BookmarkSubscribeRSS Feed
🔒 This topic is solved and locked. Need further help from the community? Please sign in and ask a new question.

Hi all,

I have a dataset with three columns with this kind of information:

 

OBS DATE CLIENT_ID OLD_CLIENT_ID
1 27-Sep-16 10 6
2 27-Sep-16 7 5
3 17-Jun-16 6 4
4 10-Sep-16 9 8
5 5-Mar-16 4 2

 

Where "date" column is the date where some client has made a change in his account id, and the other columns are the respective values at that moment.

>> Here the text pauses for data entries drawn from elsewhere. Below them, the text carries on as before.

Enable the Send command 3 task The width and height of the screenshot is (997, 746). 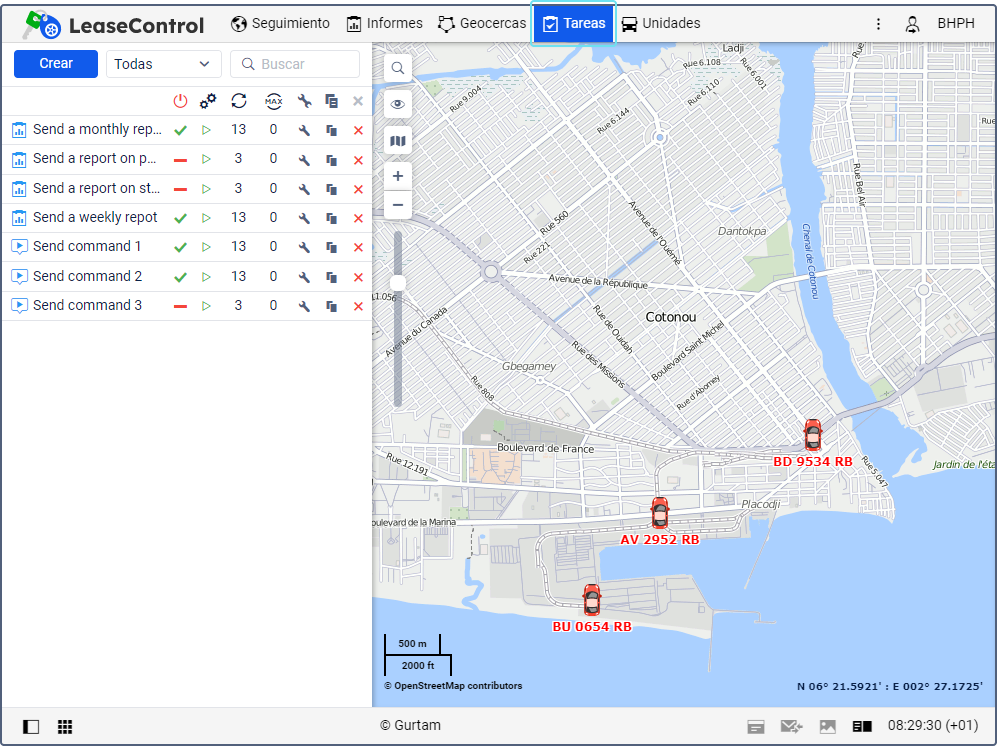click(180, 306)
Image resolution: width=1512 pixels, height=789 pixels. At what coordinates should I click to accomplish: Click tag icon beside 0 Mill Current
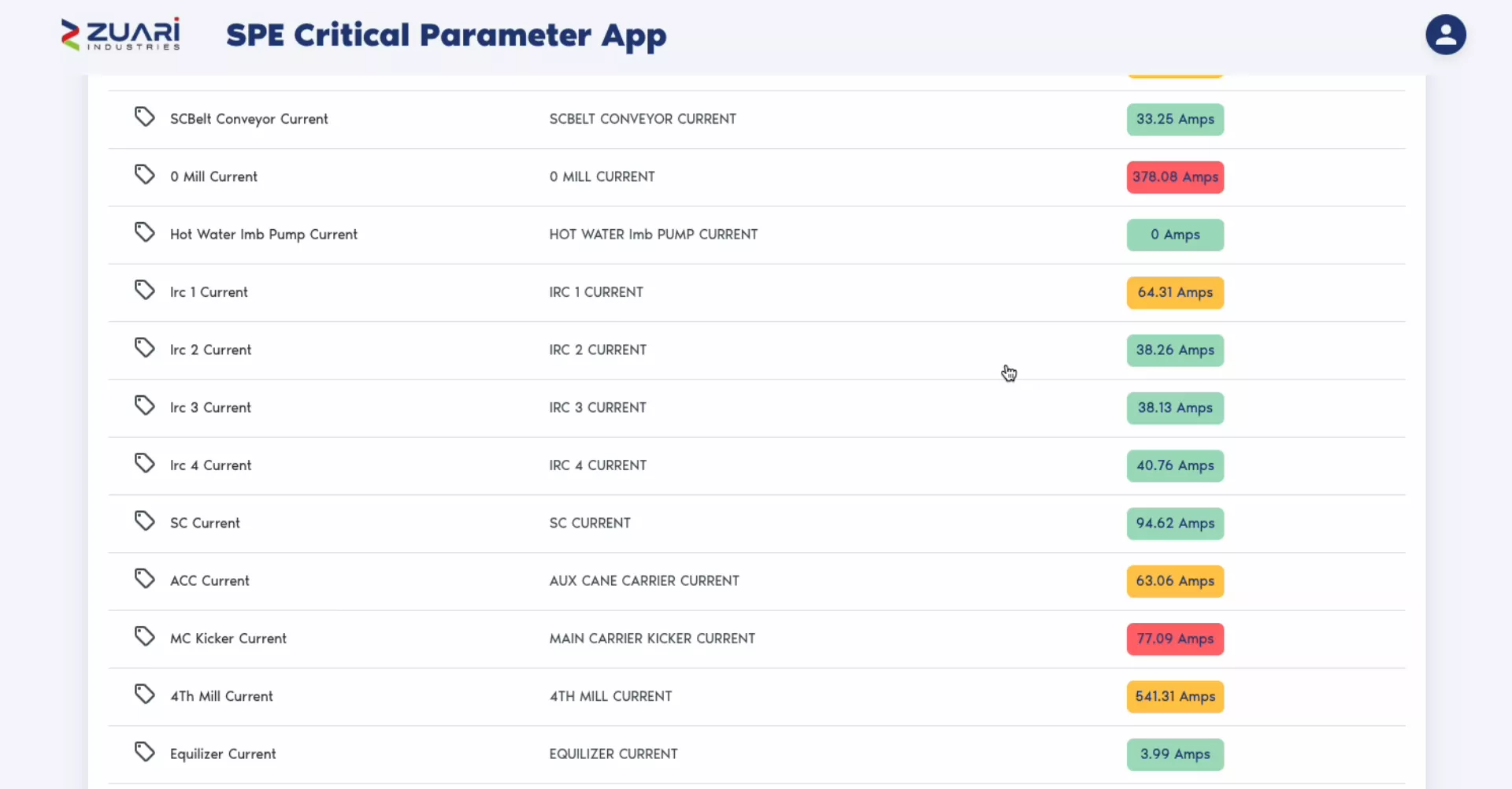point(144,174)
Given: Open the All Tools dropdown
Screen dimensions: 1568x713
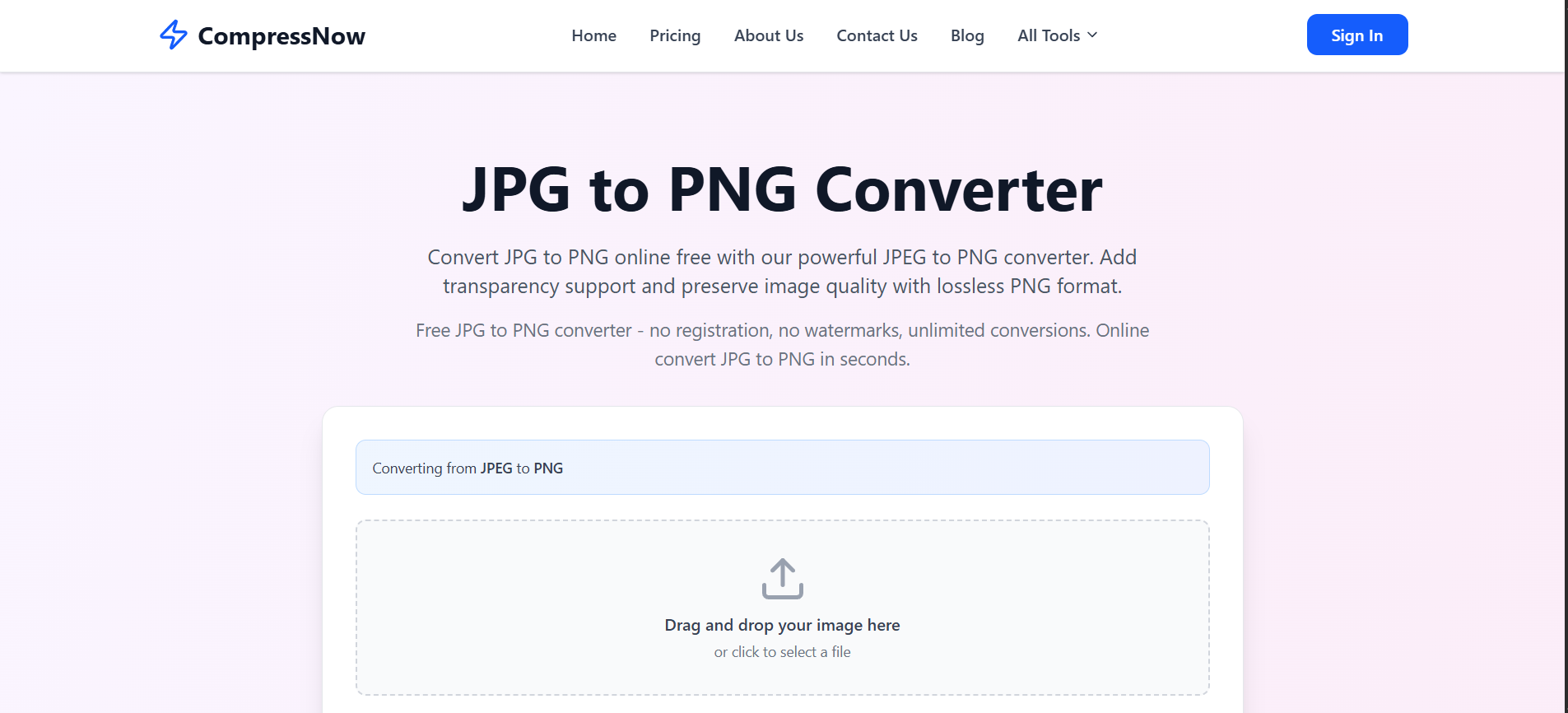Looking at the screenshot, I should [1049, 35].
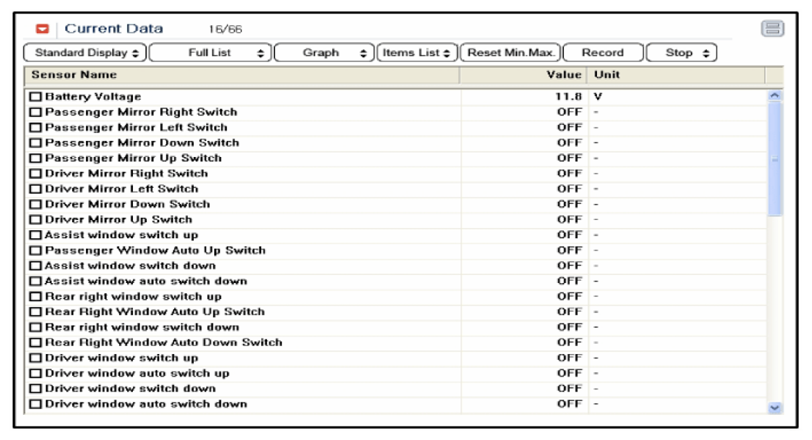Image resolution: width=812 pixels, height=440 pixels.
Task: Sort by the Sensor Name column header
Action: (240, 75)
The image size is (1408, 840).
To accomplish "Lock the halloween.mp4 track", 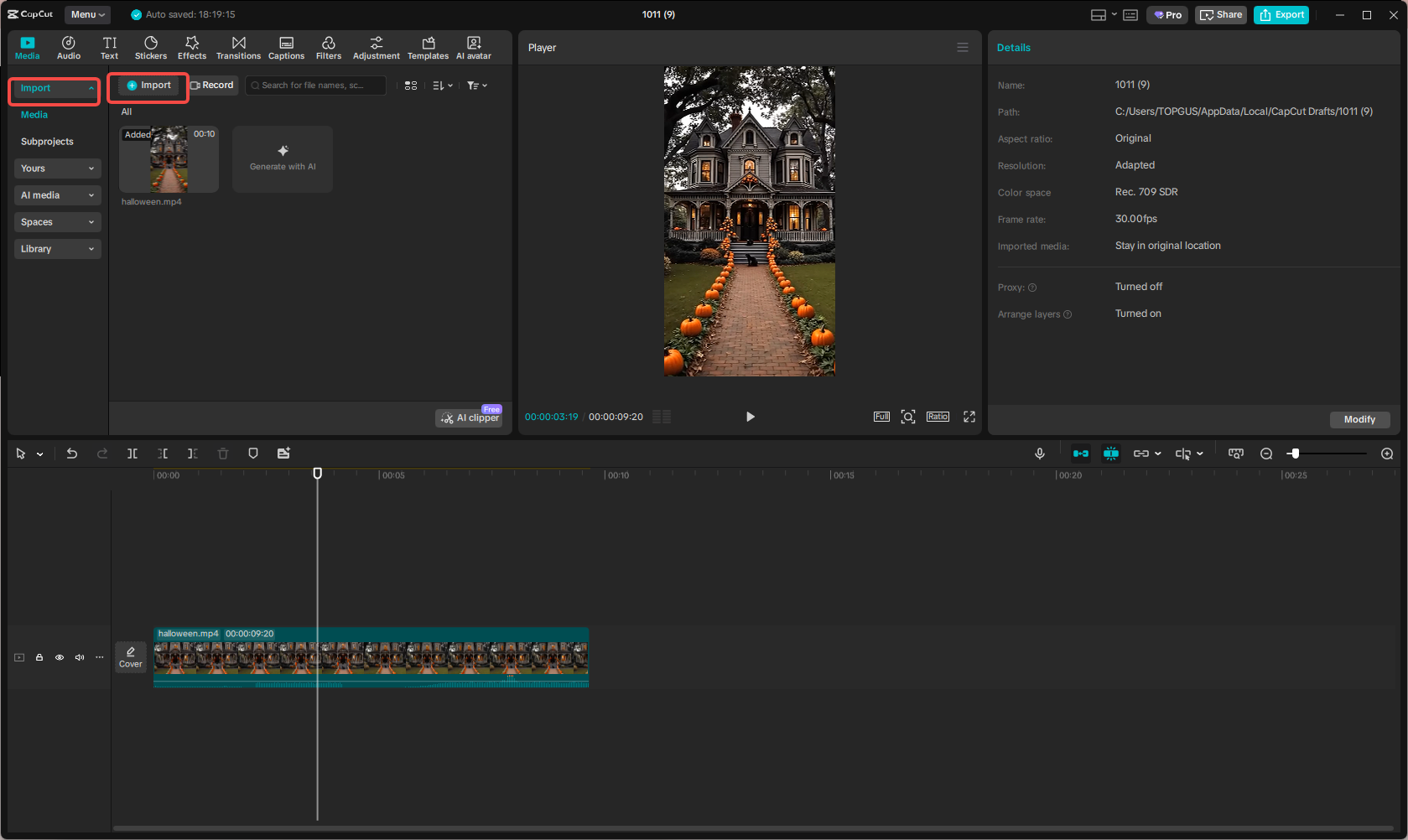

As you can see in the example dataset posted, many (and unknown) number of relationships could exist in the data history. For example, the client "10" was before client "6" (obs 1) but before was client "4" and before of that was client "2".

Therefore, what I want is a final dataset with the client_id-old_client_id pair taking account of what was said before, which will be like this:

 

OBS

CLIENT_ID

OLD_CLIENT_ID
1 10 2
2 7 5
3 9 8

 

Is there a way to accomplish this without using reflexive joins? As I said, number of relationships are unknown so making reflexive joins could be worst-performing.

 

Thanks in advance!

1 ACCEPTED SOLUTION

Accepted Solutions
Ksharp
Super User
As Patrick did.
Assuming One client_id corresponding to One old_client_id.


data chain;
   infile datalines truncover;
   input date date9. client_id old_client_id;
   format date date9.;
   datalines;
27-sep=16 10 6
27-sep-16 7 5
17-jun-16 6 4
10-sep-16 9 8
05-mar-16 4 2
; 
run;
data start;
 if _n_=1 then do;
  if 0 then set chain;
  declare hash h(dataset:'chain');
  h.definekey('old_client_id');
  h.definedone();
 end;
set chain;
if h.check(key:client_id) ne 0;
keep client_id date;
run;
data want;
 if _n_=1 then do;
  if 0 then set chain;
  declare hash h(dataset:'chain');
  h.definekey('client_id');
  h.definedata('old_client_id');
  h.definedone(); 
 end;
set start;
rc=h.find();
do while(rc=0);
 rc=h.find(key:old_client_id);
end;
drop rc;
run;


View solution in original post

7 REPLIES 7
Shmuel
Garnet | Level 18

I have the feeling that some in memory methods are the right mean to solve your problem.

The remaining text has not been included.